◆ **Task statement**
Find the line with "Viewport: 975px width, 1232px height." in the entries below, then reproduce it and every line after it down to and including the line with "has height=561, width=1491.", exactly.
Material to process Block Start
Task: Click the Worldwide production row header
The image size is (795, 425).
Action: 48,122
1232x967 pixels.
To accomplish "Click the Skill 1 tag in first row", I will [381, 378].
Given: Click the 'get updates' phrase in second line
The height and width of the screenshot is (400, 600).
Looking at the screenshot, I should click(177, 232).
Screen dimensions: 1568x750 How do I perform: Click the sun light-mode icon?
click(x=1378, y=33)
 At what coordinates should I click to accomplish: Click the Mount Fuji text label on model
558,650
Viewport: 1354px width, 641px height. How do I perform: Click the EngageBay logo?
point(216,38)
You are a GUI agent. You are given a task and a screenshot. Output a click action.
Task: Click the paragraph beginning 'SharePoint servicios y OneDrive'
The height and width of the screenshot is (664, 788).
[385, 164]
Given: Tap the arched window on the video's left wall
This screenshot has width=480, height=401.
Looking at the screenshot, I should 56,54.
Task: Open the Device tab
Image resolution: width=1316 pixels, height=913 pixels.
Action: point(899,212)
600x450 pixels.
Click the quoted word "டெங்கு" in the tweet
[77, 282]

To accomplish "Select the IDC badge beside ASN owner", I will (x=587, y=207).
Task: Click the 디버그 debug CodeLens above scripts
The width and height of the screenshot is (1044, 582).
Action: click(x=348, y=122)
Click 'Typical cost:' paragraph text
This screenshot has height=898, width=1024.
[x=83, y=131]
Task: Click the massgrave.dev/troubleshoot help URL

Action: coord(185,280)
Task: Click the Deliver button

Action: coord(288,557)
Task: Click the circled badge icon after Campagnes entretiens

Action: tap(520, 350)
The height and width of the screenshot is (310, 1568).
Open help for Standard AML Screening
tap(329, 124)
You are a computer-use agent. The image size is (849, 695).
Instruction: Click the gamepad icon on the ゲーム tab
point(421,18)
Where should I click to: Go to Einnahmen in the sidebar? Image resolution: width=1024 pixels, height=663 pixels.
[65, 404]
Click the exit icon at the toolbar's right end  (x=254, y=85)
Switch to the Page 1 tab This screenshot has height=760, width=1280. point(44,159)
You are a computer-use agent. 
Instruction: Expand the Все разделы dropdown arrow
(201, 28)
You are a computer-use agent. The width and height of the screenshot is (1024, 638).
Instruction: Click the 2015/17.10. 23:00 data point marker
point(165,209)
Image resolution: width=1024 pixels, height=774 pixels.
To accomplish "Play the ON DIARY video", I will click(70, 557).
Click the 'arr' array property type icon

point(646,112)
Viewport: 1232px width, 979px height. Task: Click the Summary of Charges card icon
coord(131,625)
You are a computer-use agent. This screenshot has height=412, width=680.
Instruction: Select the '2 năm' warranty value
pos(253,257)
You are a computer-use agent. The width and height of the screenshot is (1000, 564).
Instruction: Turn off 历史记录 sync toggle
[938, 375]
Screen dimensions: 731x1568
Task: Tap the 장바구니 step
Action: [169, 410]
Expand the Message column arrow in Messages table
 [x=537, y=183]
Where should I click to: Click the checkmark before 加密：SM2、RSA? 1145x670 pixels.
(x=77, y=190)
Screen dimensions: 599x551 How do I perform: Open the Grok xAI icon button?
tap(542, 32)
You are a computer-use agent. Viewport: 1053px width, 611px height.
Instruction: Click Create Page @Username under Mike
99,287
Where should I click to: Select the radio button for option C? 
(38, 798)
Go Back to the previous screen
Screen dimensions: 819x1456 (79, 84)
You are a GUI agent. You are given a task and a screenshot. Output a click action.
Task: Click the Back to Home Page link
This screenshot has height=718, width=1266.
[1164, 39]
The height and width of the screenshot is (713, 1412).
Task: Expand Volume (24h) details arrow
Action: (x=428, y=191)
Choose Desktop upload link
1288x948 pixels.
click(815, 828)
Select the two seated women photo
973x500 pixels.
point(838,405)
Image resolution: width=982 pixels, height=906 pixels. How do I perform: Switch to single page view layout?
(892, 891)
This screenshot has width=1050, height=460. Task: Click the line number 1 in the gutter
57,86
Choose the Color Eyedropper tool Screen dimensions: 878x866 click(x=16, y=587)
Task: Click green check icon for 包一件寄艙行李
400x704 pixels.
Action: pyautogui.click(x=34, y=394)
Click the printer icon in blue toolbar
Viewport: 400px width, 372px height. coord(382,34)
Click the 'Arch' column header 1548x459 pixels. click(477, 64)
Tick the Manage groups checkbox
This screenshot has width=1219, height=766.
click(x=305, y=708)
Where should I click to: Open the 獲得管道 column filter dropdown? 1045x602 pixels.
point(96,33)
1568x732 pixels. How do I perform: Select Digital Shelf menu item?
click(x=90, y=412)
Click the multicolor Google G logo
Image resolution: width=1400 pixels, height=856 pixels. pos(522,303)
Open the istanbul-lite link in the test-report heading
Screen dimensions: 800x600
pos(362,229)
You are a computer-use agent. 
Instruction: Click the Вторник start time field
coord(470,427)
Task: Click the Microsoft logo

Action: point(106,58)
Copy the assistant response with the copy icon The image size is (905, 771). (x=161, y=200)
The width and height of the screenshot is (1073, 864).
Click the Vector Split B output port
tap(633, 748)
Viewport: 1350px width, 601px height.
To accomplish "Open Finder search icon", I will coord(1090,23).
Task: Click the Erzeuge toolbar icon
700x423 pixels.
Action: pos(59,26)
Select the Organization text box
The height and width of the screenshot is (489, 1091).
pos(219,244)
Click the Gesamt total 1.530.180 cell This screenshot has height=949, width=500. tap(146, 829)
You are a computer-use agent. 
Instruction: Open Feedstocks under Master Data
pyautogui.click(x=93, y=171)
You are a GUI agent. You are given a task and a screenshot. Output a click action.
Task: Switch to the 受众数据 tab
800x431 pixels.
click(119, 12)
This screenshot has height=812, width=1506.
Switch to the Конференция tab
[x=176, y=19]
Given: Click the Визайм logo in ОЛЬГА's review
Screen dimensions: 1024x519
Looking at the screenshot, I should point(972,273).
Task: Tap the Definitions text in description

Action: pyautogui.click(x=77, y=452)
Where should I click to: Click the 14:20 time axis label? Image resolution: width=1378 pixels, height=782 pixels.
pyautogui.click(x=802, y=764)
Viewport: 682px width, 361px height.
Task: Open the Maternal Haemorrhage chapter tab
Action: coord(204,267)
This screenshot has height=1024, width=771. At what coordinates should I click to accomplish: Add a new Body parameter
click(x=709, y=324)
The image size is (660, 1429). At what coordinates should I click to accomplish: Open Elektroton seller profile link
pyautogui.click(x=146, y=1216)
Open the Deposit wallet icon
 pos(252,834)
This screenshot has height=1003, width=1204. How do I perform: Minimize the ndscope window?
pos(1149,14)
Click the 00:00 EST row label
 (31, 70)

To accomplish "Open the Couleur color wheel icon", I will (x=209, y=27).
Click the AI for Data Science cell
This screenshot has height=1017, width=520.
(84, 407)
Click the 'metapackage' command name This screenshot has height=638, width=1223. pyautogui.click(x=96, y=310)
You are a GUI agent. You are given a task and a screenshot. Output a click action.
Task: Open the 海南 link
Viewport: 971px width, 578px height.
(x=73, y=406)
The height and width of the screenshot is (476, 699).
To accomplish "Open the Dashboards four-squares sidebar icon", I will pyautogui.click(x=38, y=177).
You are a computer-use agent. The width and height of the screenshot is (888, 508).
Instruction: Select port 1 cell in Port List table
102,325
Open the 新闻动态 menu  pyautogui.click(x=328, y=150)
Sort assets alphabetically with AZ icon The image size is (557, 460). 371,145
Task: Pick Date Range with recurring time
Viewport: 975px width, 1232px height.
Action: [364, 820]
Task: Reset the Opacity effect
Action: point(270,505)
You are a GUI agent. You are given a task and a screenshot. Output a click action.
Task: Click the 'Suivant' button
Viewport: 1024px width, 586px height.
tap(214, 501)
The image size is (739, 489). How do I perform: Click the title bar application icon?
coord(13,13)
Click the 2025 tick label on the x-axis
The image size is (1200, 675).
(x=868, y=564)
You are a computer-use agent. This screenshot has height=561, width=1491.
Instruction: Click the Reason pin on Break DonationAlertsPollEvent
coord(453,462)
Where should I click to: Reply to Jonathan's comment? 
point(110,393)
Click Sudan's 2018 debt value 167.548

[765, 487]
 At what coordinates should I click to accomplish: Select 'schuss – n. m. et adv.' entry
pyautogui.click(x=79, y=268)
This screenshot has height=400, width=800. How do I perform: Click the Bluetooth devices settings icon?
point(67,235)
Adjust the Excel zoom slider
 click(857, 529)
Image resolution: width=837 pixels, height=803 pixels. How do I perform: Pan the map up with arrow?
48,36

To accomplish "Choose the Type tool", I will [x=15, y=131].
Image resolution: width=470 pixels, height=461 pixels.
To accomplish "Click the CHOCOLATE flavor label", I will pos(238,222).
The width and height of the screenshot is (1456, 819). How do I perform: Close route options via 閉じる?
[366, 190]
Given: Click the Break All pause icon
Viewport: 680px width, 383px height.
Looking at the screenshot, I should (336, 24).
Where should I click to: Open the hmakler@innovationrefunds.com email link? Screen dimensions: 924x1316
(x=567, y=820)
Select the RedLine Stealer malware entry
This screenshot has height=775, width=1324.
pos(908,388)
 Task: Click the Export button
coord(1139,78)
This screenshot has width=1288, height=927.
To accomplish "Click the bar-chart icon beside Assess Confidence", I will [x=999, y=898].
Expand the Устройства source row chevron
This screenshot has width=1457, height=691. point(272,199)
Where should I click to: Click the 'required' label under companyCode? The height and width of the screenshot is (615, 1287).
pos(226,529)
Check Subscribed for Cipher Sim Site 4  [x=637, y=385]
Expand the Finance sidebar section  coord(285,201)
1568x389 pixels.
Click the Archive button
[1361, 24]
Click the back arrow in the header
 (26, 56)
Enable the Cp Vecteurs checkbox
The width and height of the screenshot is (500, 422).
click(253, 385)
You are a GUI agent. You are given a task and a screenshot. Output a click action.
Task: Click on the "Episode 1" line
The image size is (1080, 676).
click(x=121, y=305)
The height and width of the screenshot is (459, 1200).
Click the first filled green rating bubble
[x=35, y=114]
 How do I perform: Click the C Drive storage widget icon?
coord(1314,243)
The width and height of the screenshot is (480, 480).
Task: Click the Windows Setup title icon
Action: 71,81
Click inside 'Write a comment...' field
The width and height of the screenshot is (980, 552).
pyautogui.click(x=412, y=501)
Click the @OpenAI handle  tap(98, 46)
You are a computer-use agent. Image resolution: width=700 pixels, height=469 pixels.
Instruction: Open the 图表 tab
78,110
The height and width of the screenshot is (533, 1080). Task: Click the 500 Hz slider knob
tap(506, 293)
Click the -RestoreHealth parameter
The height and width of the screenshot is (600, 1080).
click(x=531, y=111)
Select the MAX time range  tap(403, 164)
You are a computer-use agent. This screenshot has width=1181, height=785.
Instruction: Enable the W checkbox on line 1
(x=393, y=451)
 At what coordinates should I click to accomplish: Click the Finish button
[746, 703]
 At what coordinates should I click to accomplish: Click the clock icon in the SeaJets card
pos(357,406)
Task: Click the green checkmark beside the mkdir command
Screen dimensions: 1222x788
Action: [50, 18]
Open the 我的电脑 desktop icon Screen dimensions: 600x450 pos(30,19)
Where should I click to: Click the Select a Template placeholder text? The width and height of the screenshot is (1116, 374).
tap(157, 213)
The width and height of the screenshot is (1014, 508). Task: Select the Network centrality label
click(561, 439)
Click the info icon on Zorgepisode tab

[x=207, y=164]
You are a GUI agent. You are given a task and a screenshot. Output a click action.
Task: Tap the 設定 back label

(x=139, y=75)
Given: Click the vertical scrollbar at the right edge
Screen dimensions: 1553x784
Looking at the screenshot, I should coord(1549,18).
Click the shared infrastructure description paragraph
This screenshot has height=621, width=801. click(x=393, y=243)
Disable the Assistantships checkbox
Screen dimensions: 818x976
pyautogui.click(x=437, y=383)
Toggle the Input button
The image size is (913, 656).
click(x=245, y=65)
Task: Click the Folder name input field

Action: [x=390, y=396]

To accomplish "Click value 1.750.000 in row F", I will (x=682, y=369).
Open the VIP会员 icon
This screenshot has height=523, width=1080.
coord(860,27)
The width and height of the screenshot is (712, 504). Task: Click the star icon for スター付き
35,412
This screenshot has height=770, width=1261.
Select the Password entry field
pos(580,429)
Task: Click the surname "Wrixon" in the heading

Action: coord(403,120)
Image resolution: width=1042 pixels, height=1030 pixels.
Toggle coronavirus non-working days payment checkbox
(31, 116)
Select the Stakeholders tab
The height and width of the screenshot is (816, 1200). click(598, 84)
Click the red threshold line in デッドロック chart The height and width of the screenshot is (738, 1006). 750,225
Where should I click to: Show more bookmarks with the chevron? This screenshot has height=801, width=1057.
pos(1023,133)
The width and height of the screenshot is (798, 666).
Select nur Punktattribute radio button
Material to process Block End
◆ **Exercise response**
Viewport: 975px width, 1232px height.
Action: [364, 820]
Task: Reset the Opacity effect
Action: point(270,505)
You are a GUI agent. You are given a task and a screenshot. Output a click action.
Task: Click the 'Suivant' button
Viewport: 1024px width, 586px height.
tap(214, 501)
The image size is (739, 489). How do I perform: Click the title bar application icon?
coord(13,13)
Click the 2025 tick label on the x-axis
The image size is (1200, 675).
(x=868, y=564)
You are a computer-use agent. This screenshot has height=561, width=1491.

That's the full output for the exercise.